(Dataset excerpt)
....
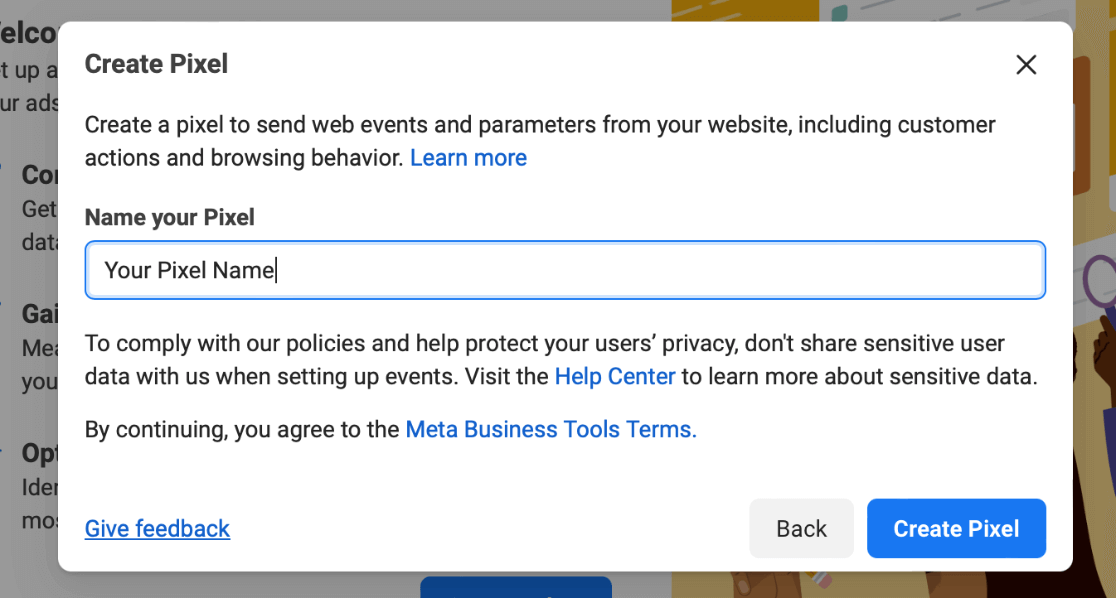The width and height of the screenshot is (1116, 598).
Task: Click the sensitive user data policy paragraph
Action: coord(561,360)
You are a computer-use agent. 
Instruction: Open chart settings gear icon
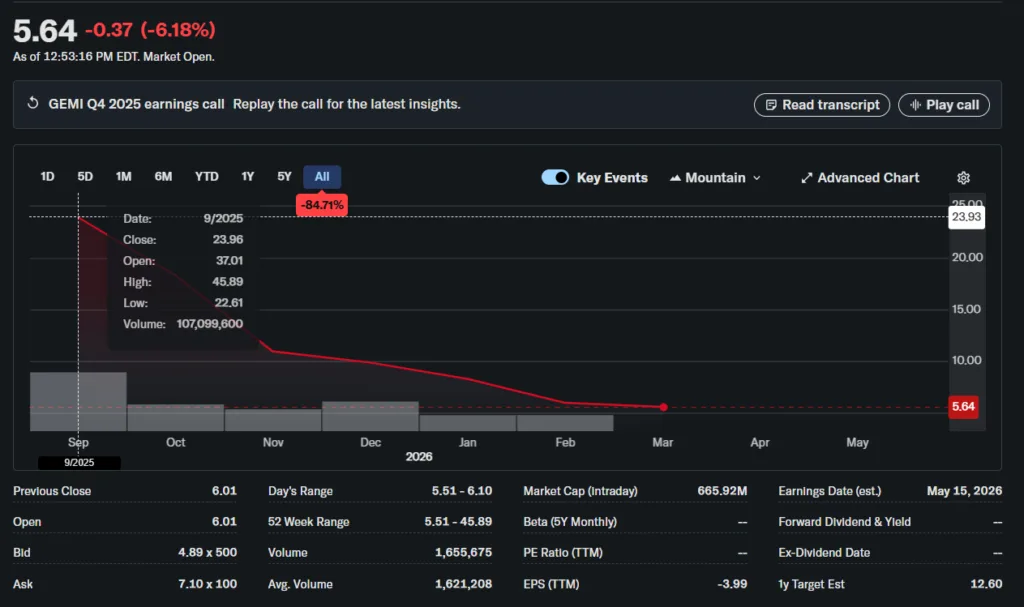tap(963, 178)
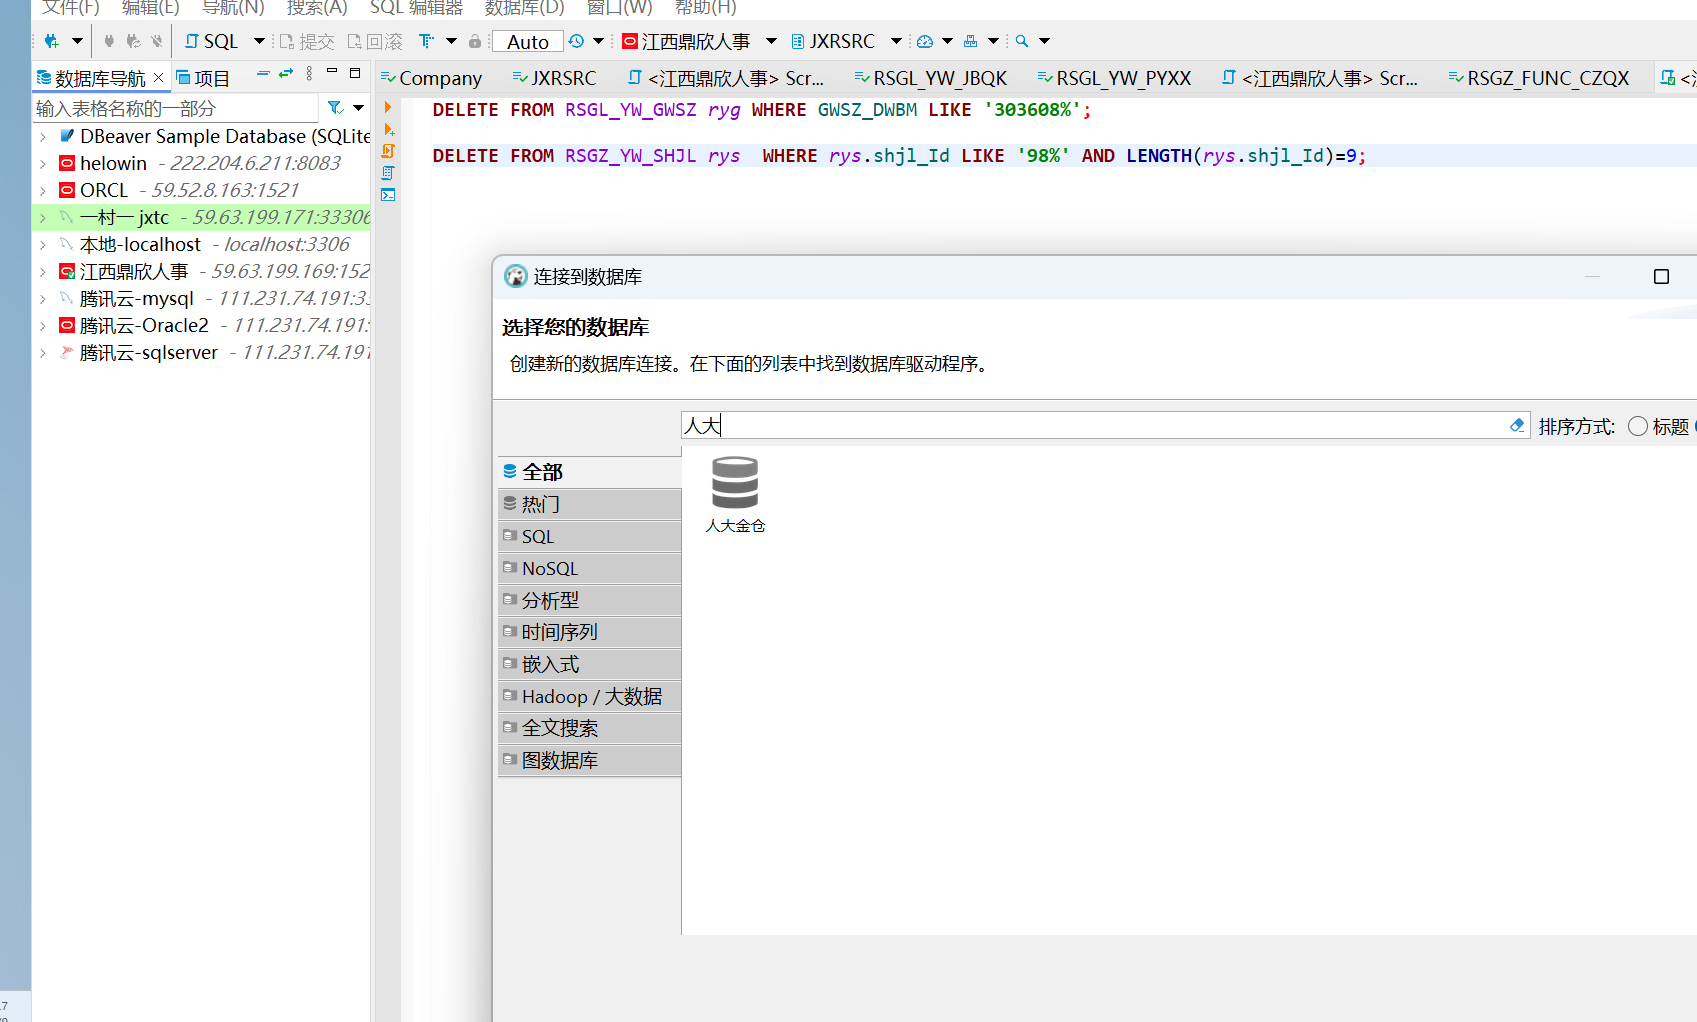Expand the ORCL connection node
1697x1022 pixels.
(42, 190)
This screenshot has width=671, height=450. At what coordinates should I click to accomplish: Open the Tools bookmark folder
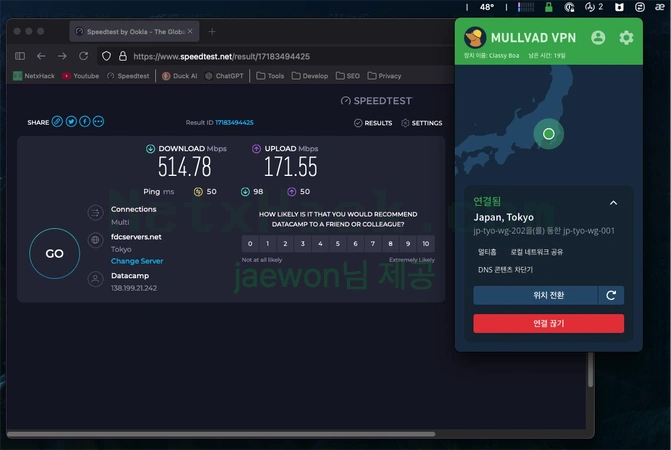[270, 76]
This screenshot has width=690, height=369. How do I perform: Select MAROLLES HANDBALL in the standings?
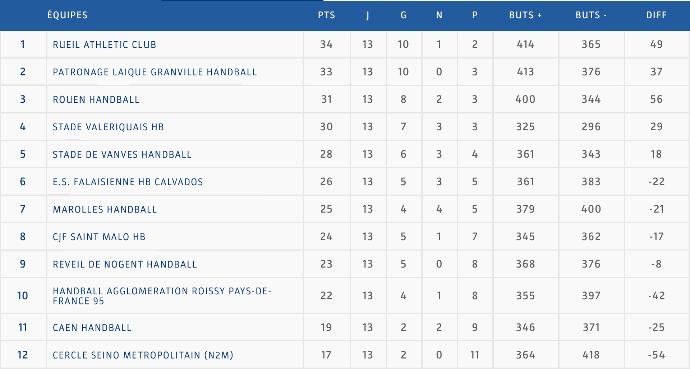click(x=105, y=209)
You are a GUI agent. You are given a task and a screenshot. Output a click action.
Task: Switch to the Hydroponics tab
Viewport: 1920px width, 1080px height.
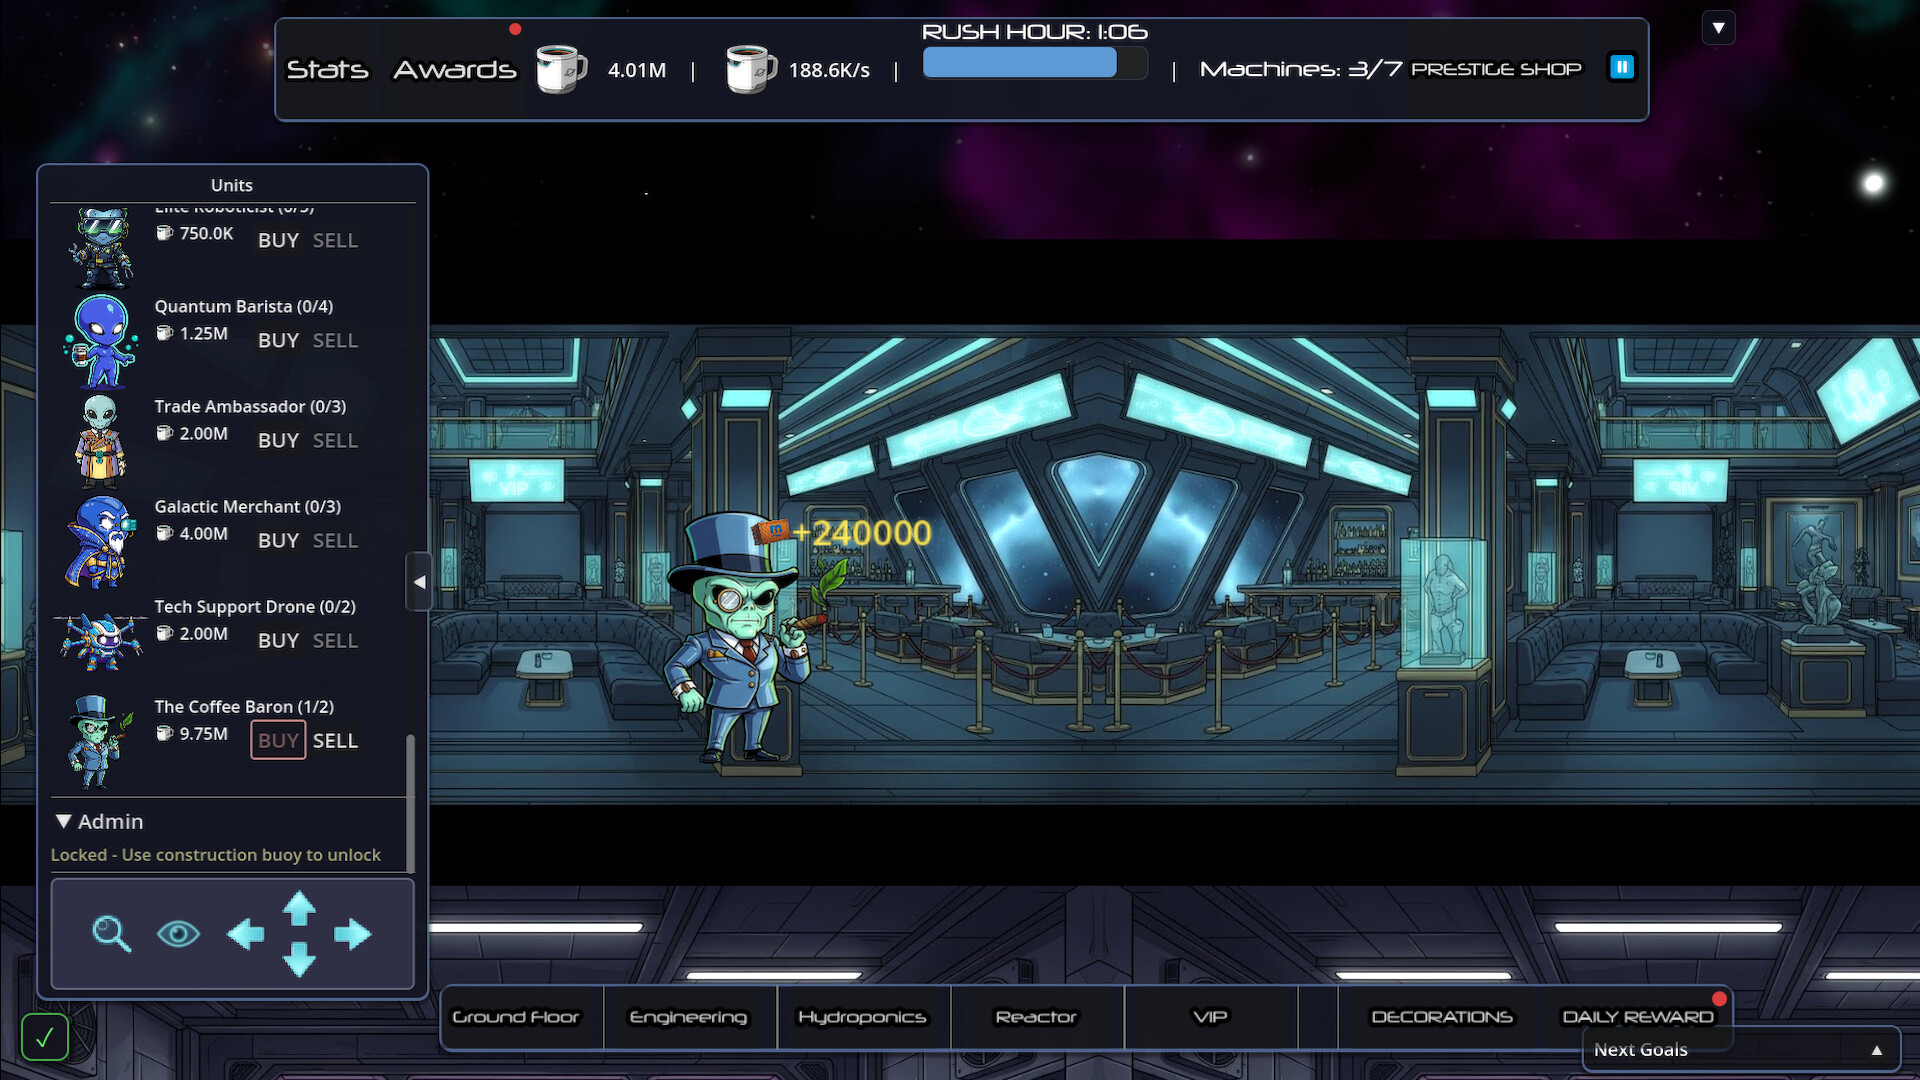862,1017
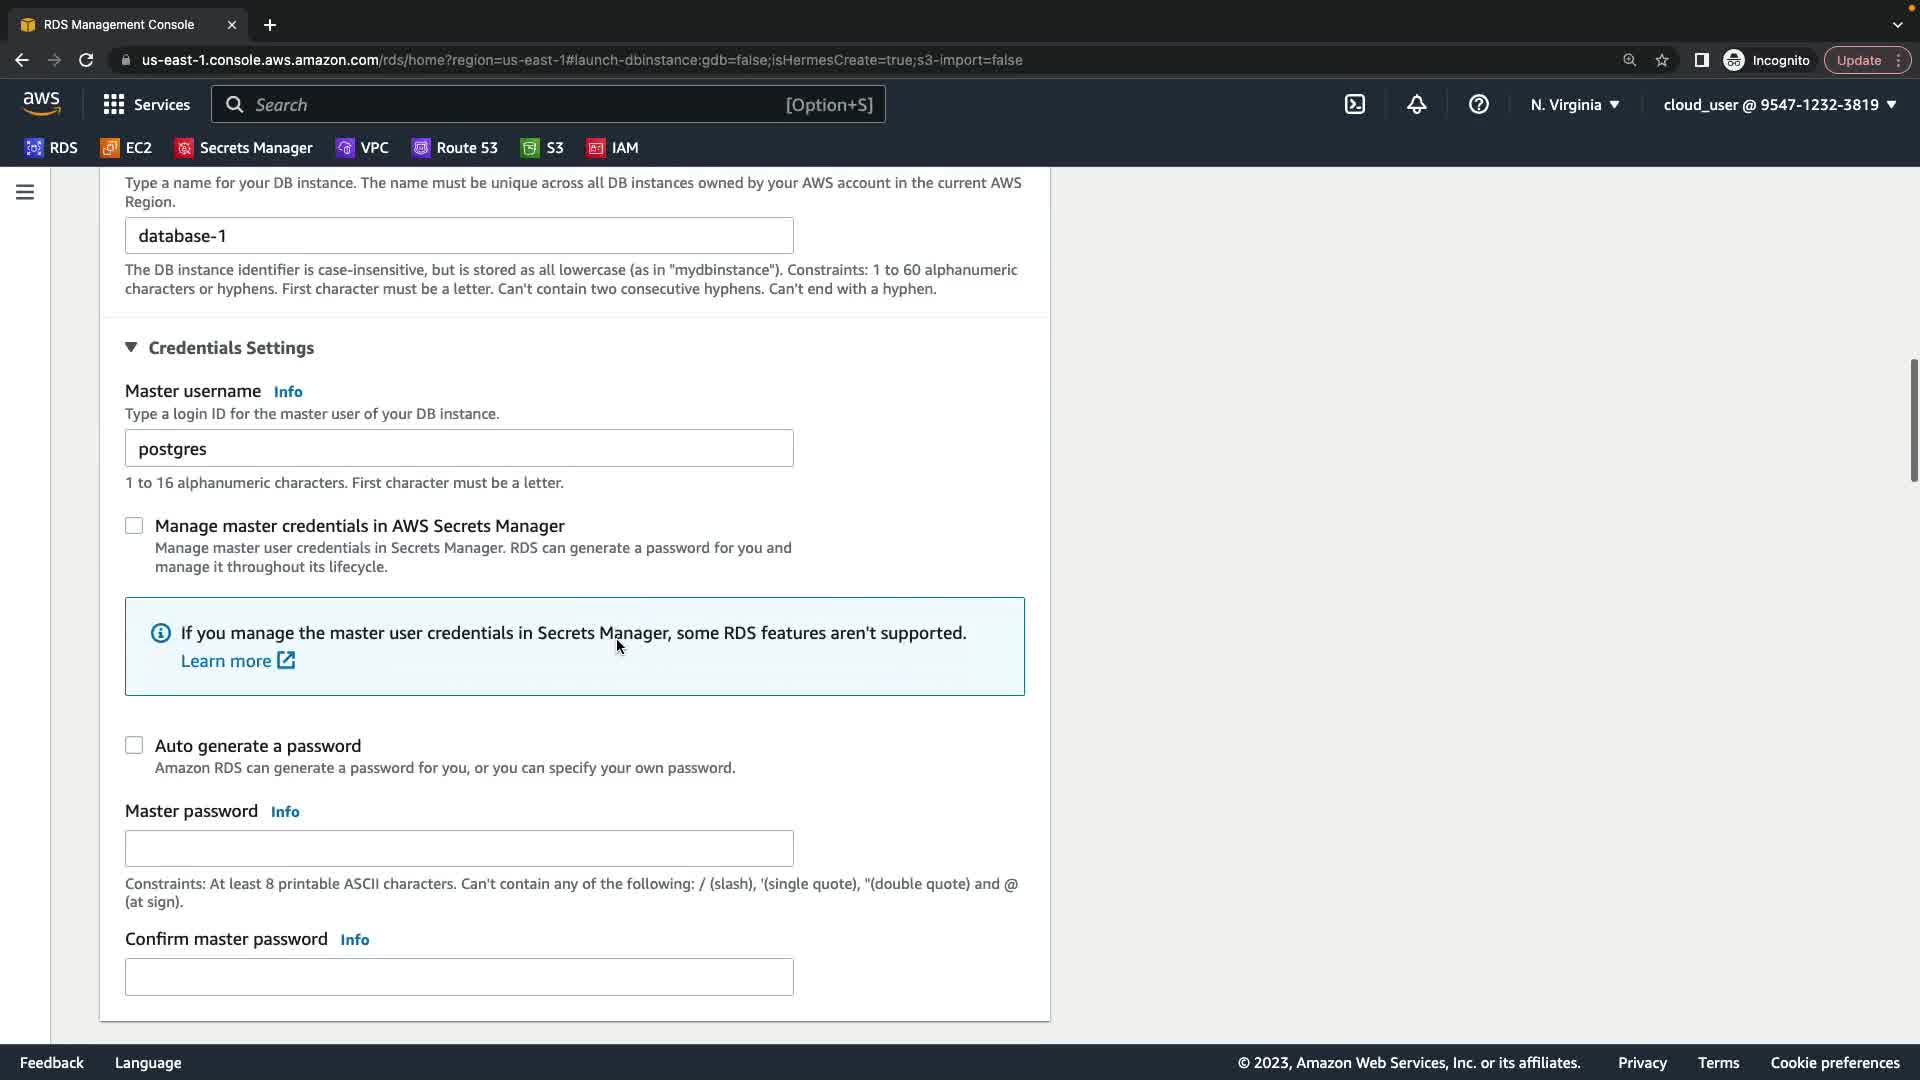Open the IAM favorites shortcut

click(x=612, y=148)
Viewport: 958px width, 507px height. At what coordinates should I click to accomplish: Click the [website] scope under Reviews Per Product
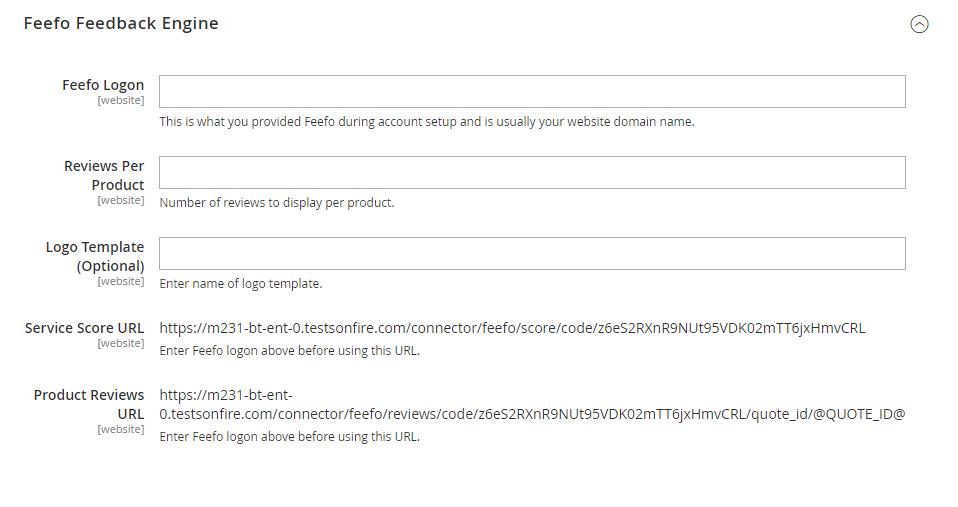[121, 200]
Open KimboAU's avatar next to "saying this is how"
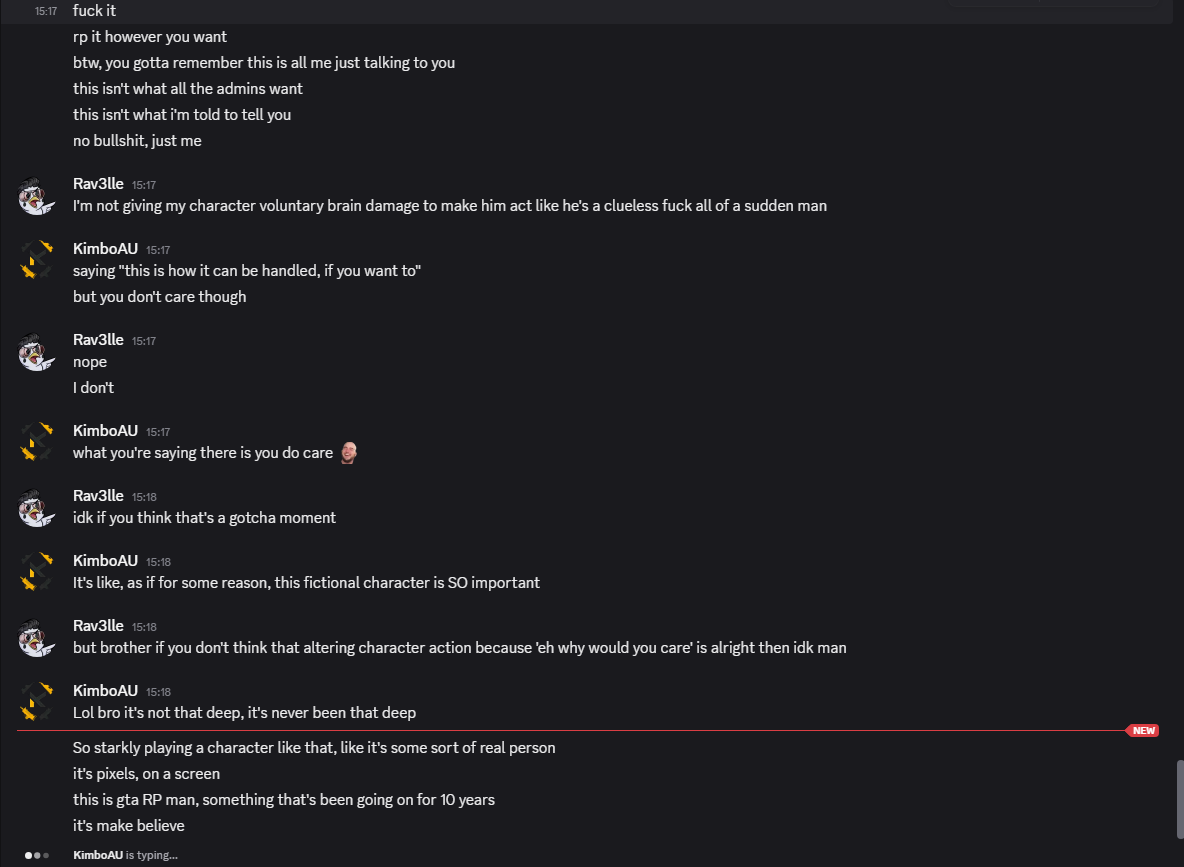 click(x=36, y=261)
....
▶ **TASK TO COMPLETE**
Please render the lines of all the rows above as a numbered list, skipping blank lines and leaving out the pictures.

▶ **RESPONSE**
1. The width and height of the screenshot is (1116, 598).
2. Task: Click the sensitive user data policy paragraph
3. Action: coord(561,360)
4. You are a computer-use agent. 
5. Instruction: Open chart settings gear icon
6. tap(963, 178)
7. Expand the ORCL connection node
8. 1697x1022 pixels.
9. (42, 190)
10. This screenshot has width=671, height=450. At what coordinates should I click to accomplish: Open the Tools bookmark folder
11. [270, 76]
12. This screenshot has width=690, height=369. How do I perform: Select MAROLLES HANDBALL in the standings?
13. click(x=105, y=209)
14. You are a GUI agent. You are given a task and a screenshot. Output a click action.
15. Task: Switch to the Hydroponics tab
16. Viewport: 1920px width, 1080px height.
17. 862,1017
18. Open the IAM favorites shortcut
19. click(x=612, y=148)
20. Viewport: 958px width, 507px height. At what coordinates should I click to accomplish: Click the [website] scope under Reviews Per Product
21. [121, 200]
22. Open KimboAU's avatar next to "saying this is how"
23.  click(x=36, y=261)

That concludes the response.